- [Problem]
Would you please copy the part of the material below that opens with the line containing "Task: Click entry" and closes with the line containing "You are a GUI"? Copy it exactly, and only it.

- [Data for review]
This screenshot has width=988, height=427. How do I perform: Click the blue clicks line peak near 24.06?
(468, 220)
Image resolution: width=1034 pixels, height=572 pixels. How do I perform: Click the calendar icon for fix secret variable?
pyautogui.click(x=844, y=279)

==

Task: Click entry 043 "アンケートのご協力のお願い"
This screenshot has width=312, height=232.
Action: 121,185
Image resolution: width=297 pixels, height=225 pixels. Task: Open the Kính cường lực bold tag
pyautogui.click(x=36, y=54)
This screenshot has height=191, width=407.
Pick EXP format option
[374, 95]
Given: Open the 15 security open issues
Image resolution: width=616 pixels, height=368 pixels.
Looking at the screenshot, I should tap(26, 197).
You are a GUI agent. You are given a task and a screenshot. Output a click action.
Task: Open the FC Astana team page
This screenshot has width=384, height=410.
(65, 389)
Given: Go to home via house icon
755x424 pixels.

- [Your response]
Task: Click entry 043 "アンケートのご協力のお願い"
This screenshot has width=312, height=232.
Action: 121,185
Image resolution: width=297 pixels, height=225 pixels. Task: Open the Kính cường lực bold tag
pyautogui.click(x=36, y=54)
This screenshot has height=191, width=407.
Pick EXP format option
[374, 95]
Given: Open the 15 security open issues
Image resolution: width=616 pixels, height=368 pixels.
Looking at the screenshot, I should tap(26, 197).
You are a GUI agent. You are given a task and a screenshot. Output a click action.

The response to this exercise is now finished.